Another New Beginning at The National Herald

More than thirty years have passed since then, yet I remember it as if it were yesterday.

It was Thanksgiving eve when the trucks that carried the components of our brand new printing press arrived after a long journey from Texas. It was assembled on the site of our headquarters on Crescent Street in Long Island City, which we had prepared to receive it.

We all waited there, first and foremost my late father Εraklis, who was consumed with anxiety over when the press would arrive.
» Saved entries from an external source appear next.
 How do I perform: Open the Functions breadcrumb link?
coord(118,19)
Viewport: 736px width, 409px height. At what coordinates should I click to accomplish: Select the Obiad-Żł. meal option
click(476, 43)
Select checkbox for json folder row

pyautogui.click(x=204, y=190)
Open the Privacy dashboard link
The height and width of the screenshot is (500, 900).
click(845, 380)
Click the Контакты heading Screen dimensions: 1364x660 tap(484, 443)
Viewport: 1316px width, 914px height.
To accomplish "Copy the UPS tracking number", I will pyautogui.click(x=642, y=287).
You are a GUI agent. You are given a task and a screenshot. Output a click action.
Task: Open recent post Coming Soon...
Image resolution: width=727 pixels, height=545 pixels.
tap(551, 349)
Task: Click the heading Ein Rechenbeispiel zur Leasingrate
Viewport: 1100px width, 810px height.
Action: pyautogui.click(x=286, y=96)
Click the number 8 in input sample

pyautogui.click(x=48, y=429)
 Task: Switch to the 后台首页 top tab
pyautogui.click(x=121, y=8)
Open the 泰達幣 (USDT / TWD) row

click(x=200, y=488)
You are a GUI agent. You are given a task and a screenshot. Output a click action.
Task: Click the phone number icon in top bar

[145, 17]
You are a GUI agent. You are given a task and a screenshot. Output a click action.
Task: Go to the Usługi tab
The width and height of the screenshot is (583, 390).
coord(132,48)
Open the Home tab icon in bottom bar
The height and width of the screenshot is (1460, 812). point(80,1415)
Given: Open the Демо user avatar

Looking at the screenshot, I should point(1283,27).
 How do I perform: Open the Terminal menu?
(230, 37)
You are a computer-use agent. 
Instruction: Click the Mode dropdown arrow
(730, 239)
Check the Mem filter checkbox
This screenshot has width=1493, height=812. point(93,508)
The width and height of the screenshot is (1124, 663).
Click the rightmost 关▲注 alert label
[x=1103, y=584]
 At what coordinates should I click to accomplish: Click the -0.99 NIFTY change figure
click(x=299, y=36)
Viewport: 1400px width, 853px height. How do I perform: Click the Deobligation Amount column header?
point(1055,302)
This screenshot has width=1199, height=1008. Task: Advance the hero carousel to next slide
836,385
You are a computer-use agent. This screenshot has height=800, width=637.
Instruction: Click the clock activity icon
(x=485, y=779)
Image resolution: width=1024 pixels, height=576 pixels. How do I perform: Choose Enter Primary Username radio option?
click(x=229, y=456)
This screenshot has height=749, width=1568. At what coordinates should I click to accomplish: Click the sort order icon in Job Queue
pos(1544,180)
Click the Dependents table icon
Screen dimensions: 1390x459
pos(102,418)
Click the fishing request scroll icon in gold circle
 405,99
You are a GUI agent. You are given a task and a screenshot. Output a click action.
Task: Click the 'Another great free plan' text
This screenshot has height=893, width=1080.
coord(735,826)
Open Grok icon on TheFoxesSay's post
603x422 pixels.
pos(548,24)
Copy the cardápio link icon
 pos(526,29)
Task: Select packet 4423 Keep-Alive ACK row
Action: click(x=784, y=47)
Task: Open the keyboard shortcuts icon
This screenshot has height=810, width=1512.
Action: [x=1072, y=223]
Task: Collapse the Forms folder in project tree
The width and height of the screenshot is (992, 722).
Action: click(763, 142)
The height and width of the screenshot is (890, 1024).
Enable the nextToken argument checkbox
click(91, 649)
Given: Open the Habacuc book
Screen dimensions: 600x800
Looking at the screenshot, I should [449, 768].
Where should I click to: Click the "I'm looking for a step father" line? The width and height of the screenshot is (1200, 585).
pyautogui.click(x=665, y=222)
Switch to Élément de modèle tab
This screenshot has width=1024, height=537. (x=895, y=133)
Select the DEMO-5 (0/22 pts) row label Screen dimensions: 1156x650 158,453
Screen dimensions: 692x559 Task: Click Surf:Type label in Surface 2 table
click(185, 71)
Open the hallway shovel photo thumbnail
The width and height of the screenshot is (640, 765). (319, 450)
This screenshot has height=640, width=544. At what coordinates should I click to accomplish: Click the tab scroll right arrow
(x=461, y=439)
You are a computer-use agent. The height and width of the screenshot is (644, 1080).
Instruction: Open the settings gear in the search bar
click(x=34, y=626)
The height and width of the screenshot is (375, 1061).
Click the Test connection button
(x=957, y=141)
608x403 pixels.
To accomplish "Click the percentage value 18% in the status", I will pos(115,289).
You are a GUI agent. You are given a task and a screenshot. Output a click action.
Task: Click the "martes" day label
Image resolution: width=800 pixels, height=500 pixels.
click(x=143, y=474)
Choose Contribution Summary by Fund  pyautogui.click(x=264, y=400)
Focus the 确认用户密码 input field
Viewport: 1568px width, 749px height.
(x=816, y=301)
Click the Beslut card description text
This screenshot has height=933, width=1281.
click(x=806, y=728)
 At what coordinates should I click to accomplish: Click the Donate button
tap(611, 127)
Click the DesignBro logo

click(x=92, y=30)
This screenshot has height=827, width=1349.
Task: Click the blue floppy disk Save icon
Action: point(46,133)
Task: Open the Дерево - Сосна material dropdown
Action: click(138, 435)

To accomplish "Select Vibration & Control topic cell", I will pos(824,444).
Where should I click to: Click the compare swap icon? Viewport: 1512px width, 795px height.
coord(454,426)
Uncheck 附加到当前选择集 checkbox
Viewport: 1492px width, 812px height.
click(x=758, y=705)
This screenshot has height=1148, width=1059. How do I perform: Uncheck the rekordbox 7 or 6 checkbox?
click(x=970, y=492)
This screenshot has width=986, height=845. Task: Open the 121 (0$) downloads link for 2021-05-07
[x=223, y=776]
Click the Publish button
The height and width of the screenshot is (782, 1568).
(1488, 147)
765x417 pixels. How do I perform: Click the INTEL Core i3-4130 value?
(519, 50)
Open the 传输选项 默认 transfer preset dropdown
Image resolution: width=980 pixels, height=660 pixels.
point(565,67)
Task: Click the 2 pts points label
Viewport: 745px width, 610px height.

A few days later, after the various pieces were assembled and the press started operating, despite the usual unexpected initial problems, I cannot describe the thrill of hearing and feeling the magnificent machine rumble as it came to life and began to send out that day’s edition into the world. And I felt a surge of confidence for the future of the newspaper.

The National Herald is strongly founded on the long history of the Greek-American community and rests firmly on the shoulders of its loyal readers and dedicated collaborators. And at that moment it became deeply rooted in the Earth – it had its own press. It was not dependent on others. We could print as many copies as we liked – up to a maximum of 24 pages – whenever we wanted.

The National Herald, with that new high-speed press, was insured of a future as bright as, if not brighter than its past.

Today, I have the same feelings, though in a different historical and technological context, watching our new Greek and English websites go ‘live,’ after months of hard work and substantial investment.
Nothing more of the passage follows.